#### [Data records]
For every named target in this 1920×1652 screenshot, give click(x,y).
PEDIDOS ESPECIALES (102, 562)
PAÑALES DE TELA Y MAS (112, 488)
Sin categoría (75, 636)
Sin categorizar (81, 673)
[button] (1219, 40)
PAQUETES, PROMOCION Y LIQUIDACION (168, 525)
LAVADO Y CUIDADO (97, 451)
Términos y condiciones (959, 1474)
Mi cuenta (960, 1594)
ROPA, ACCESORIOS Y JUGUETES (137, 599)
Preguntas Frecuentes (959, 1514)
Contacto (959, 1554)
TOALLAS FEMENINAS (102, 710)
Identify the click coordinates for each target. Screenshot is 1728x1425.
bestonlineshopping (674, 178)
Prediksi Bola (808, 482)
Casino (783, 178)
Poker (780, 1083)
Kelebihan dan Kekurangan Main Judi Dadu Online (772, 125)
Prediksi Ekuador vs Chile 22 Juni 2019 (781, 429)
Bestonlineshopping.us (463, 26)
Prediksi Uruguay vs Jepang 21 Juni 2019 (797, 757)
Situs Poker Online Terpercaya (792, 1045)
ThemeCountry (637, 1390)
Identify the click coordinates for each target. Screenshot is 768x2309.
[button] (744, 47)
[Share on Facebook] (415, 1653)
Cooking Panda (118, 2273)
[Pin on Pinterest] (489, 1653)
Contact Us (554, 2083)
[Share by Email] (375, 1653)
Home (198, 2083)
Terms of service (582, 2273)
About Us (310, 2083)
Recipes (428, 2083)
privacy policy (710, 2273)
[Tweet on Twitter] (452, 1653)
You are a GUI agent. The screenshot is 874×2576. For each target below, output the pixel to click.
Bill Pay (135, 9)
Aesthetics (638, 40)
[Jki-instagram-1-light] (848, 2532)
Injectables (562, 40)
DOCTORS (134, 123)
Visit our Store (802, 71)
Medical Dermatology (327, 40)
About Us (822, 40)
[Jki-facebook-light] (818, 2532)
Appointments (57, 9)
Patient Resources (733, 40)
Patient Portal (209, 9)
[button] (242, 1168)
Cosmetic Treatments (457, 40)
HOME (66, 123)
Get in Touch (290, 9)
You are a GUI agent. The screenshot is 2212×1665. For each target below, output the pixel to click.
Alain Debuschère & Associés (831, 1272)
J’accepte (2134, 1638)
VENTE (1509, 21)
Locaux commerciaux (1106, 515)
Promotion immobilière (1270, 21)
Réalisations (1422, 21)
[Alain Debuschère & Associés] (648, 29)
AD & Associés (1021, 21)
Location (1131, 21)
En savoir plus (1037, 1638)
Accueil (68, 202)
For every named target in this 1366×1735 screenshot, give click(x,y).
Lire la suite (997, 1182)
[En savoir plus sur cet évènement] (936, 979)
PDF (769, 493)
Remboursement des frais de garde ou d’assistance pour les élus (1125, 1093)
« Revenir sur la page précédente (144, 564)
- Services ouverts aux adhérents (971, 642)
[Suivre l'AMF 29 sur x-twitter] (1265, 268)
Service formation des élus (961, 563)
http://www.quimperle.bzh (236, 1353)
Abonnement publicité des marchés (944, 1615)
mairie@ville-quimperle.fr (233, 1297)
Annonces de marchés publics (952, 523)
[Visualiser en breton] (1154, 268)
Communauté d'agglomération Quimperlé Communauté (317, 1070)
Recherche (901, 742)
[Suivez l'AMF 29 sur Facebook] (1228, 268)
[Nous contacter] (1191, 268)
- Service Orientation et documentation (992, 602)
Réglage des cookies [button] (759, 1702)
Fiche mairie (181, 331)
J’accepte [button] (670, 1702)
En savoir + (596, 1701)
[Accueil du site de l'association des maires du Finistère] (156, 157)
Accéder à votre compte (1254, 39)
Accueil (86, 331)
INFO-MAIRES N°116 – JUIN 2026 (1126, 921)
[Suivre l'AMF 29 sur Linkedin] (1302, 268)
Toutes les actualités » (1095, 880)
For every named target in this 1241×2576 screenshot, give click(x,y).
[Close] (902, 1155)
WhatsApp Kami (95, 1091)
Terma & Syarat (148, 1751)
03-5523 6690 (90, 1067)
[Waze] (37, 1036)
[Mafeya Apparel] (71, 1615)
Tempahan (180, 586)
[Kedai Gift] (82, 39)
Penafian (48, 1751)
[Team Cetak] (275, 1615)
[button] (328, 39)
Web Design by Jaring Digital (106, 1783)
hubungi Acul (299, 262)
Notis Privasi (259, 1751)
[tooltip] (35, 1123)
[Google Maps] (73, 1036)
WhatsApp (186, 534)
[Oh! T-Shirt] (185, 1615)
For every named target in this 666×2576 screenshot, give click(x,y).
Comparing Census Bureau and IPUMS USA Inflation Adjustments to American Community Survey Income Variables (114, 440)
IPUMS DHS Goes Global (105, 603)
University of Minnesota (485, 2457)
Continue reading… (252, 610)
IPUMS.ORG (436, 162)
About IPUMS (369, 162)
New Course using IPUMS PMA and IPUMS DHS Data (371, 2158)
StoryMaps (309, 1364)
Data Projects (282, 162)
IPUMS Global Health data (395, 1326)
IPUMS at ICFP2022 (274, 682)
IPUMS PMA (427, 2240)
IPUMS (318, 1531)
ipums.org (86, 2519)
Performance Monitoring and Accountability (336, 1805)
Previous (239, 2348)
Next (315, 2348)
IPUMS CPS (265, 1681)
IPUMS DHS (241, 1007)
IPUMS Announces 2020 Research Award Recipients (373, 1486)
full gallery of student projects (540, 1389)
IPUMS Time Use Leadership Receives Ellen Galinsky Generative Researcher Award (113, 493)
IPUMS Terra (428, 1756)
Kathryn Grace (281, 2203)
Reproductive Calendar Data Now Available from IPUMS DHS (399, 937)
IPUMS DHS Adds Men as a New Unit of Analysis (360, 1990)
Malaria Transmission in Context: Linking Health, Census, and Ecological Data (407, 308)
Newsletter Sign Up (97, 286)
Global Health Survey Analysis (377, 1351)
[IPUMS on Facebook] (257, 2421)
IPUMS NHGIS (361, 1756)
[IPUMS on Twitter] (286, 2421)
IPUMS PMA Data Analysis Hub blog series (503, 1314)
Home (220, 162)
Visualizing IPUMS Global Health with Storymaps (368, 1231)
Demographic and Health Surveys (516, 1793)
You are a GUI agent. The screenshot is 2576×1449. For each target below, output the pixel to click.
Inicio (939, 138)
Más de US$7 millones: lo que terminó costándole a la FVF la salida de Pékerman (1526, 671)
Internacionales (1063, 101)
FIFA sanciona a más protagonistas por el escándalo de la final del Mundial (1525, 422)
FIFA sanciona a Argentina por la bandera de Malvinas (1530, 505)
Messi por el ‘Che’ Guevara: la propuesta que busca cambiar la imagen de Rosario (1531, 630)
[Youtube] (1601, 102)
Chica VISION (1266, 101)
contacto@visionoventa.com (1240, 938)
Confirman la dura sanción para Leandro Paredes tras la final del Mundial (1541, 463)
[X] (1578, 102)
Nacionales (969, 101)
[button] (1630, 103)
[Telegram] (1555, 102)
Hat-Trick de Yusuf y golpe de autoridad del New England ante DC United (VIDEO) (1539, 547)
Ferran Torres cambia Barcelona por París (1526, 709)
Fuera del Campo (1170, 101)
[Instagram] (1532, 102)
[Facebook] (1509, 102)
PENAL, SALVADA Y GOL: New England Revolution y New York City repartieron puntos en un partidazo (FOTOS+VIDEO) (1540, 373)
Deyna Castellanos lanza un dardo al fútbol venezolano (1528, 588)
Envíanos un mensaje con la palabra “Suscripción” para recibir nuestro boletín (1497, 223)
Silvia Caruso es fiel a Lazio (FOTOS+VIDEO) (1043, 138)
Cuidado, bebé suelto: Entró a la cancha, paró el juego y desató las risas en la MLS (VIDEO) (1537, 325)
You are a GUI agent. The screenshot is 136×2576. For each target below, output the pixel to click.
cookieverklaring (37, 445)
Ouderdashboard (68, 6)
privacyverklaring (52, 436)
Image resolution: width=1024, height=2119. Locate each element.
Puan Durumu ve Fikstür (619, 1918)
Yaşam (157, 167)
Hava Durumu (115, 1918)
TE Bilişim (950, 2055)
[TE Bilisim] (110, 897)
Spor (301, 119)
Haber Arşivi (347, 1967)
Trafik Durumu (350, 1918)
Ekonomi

#### [WHAT YOU WILL DO]
All lines in the records above with "every" need to be found and copied.

#### [WRITTEN REPLY]
For every named target in this 1920×1652 screenshot, give click(x,y).
For every named target in this 1366×1735 screenshot, give click(x,y).
For every named target in this 1241×2576 screenshot, give click(x,y).
For every named target in this 666×2576 screenshot, give click(x,y).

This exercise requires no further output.